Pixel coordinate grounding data
-------

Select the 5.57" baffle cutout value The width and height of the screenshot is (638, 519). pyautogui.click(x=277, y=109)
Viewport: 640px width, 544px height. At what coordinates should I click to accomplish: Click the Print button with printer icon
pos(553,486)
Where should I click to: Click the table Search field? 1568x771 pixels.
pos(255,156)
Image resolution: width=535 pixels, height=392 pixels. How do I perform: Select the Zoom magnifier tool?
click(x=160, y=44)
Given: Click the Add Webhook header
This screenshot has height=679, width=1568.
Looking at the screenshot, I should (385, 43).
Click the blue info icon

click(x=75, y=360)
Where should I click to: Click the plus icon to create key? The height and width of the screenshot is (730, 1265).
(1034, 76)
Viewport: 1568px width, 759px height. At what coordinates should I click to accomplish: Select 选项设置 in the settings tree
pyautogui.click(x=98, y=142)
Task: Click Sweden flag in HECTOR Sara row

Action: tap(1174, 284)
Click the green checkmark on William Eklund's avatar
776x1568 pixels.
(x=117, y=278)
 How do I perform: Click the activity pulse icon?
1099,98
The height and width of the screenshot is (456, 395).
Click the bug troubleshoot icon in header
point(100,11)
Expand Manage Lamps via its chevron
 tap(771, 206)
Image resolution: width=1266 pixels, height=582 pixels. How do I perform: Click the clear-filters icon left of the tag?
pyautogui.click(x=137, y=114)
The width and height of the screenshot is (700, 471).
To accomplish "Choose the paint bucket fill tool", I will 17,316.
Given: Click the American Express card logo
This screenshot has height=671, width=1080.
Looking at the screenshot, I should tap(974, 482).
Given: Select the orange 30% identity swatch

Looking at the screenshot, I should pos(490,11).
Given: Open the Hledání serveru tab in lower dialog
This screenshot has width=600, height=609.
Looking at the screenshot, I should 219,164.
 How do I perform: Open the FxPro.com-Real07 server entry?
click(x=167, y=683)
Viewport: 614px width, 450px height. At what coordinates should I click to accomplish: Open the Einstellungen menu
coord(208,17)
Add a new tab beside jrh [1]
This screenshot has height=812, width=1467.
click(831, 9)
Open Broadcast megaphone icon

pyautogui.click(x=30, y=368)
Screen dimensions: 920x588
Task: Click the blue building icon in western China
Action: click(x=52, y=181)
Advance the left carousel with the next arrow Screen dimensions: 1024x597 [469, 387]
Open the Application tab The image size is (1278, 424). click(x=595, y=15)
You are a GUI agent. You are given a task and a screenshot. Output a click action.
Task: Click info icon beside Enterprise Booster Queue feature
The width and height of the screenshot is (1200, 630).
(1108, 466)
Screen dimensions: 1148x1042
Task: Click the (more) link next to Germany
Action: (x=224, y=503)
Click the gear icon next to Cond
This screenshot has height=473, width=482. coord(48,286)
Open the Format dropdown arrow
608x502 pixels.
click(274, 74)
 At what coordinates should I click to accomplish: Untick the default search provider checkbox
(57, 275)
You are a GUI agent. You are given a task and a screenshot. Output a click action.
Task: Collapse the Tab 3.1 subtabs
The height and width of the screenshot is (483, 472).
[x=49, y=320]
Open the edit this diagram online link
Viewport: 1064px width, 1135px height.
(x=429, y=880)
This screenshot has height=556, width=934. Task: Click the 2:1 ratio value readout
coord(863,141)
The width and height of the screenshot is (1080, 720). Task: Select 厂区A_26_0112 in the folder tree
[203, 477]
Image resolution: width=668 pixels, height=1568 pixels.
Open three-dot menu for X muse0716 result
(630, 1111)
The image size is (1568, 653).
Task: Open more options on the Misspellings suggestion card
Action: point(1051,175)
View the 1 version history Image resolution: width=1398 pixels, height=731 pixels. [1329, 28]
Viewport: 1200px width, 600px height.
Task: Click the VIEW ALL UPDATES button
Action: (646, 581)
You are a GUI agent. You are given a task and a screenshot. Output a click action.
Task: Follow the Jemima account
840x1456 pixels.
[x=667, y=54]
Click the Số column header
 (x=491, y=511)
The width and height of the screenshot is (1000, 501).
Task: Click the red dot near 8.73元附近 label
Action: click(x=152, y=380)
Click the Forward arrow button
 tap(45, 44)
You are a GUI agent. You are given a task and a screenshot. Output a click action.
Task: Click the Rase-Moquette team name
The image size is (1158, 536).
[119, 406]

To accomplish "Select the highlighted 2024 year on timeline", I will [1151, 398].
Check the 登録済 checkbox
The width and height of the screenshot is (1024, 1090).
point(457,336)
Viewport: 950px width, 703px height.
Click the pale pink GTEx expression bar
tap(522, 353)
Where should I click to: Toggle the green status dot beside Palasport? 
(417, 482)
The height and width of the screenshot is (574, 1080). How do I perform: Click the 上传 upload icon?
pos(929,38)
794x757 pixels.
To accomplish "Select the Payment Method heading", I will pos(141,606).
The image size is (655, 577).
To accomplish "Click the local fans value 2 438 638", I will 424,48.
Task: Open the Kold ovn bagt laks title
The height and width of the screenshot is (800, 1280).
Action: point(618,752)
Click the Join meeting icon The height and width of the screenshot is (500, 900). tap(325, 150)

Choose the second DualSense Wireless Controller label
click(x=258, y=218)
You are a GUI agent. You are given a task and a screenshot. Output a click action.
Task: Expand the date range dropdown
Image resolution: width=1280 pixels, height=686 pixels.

-------

- [TASK DESCRIPTION]: The response should be an exact copy of every line above.

- [REPLY]:
Select the 5.57" baffle cutout value The width and height of the screenshot is (638, 519). pyautogui.click(x=277, y=109)
Viewport: 640px width, 544px height. At what coordinates should I click to accomplish: Click the Print button with printer icon
pos(553,486)
Where should I click to: Click the table Search field? 1568x771 pixels.
pos(255,156)
Image resolution: width=535 pixels, height=392 pixels. How do I perform: Select the Zoom magnifier tool?
click(x=160, y=44)
Given: Click the Add Webhook header
This screenshot has height=679, width=1568.
Looking at the screenshot, I should (385, 43).
Click the blue info icon

click(x=75, y=360)
Where should I click to: Click the plus icon to create key? The height and width of the screenshot is (730, 1265).
(1034, 76)
Viewport: 1568px width, 759px height. At what coordinates should I click to accomplish: Select 选项设置 in the settings tree
pyautogui.click(x=98, y=142)
Task: Click Sweden flag in HECTOR Sara row

Action: tap(1174, 284)
Click the green checkmark on William Eklund's avatar
776x1568 pixels.
(x=117, y=278)
 How do I perform: Click the activity pulse icon?
1099,98
The height and width of the screenshot is (456, 395).
Click the bug troubleshoot icon in header
point(100,11)
Expand Manage Lamps via its chevron
 tap(771, 206)
Image resolution: width=1266 pixels, height=582 pixels. How do I perform: Click the clear-filters icon left of the tag?
pyautogui.click(x=137, y=114)
The width and height of the screenshot is (700, 471).
To accomplish "Choose the paint bucket fill tool", I will 17,316.
Given: Click the American Express card logo
This screenshot has height=671, width=1080.
Looking at the screenshot, I should tap(974, 482).
Given: Select the orange 30% identity swatch

Looking at the screenshot, I should pos(490,11).
Given: Open the Hledání serveru tab in lower dialog
This screenshot has width=600, height=609.
Looking at the screenshot, I should 219,164.
 How do I perform: Open the FxPro.com-Real07 server entry?
click(x=167, y=683)
Viewport: 614px width, 450px height. At what coordinates should I click to accomplish: Open the Einstellungen menu
coord(208,17)
Add a new tab beside jrh [1]
This screenshot has height=812, width=1467.
click(831, 9)
Open Broadcast megaphone icon

pyautogui.click(x=30, y=368)
Screen dimensions: 920x588
Task: Click the blue building icon in western China
Action: click(x=52, y=181)
Advance the left carousel with the next arrow Screen dimensions: 1024x597 [469, 387]
Open the Application tab The image size is (1278, 424). click(x=595, y=15)
You are a GUI agent. You are given a task and a screenshot. Output a click action.
Task: Click info icon beside Enterprise Booster Queue feature
The width and height of the screenshot is (1200, 630).
(1108, 466)
Screen dimensions: 1148x1042
Task: Click the (more) link next to Germany
Action: (x=224, y=503)
Click the gear icon next to Cond
This screenshot has height=473, width=482. coord(48,286)
Open the Format dropdown arrow
608x502 pixels.
click(274, 74)
 At what coordinates should I click to accomplish: Untick the default search provider checkbox
(57, 275)
You are a GUI agent. You are given a task and a screenshot. Output a click action.
Task: Collapse the Tab 3.1 subtabs
The height and width of the screenshot is (483, 472).
[x=49, y=320]
Open the edit this diagram online link
Viewport: 1064px width, 1135px height.
(x=429, y=880)
This screenshot has height=556, width=934. Task: Click the 2:1 ratio value readout
coord(863,141)
The width and height of the screenshot is (1080, 720). Task: Select 厂区A_26_0112 in the folder tree
[203, 477]
Image resolution: width=668 pixels, height=1568 pixels.
Open three-dot menu for X muse0716 result
(630, 1111)
The image size is (1568, 653).
Task: Open more options on the Misspellings suggestion card
Action: point(1051,175)
View the 1 version history Image resolution: width=1398 pixels, height=731 pixels. [1329, 28]
Viewport: 1200px width, 600px height.
Task: Click the VIEW ALL UPDATES button
Action: (646, 581)
You are a GUI agent. You are given a task and a screenshot. Output a click action.
Task: Follow the Jemima account
840x1456 pixels.
[x=667, y=54]
Click the Số column header
 (x=491, y=511)
The width and height of the screenshot is (1000, 501).
Task: Click the red dot near 8.73元附近 label
Action: click(x=152, y=380)
Click the Forward arrow button
 tap(45, 44)
You are a GUI agent. You are given a task and a screenshot. Output a click action.
Task: Click the Rase-Moquette team name
The image size is (1158, 536).
[119, 406]

To accomplish "Select the highlighted 2024 year on timeline", I will [1151, 398].
Check the 登録済 checkbox
The width and height of the screenshot is (1024, 1090).
point(457,336)
Viewport: 950px width, 703px height.
Click the pale pink GTEx expression bar
tap(522, 353)
Where should I click to: Toggle the green status dot beside Palasport? 
(417, 482)
The height and width of the screenshot is (574, 1080). How do I perform: Click the 上传 upload icon?
pos(929,38)
794x757 pixels.
To accomplish "Select the Payment Method heading", I will pos(141,606).
The image size is (655, 577).
To accomplish "Click the local fans value 2 438 638", I will 424,48.
Task: Open the Kold ovn bagt laks title
The height and width of the screenshot is (800, 1280).
Action: point(618,752)
Click the Join meeting icon The height and width of the screenshot is (500, 900). tap(325, 150)

Choose the second DualSense Wireless Controller label
click(x=258, y=218)
You are a GUI agent. You are given a task and a screenshot. Output a click action.
Task: Expand the date range dropdown
Image resolution: width=1280 pixels, height=686 pixels.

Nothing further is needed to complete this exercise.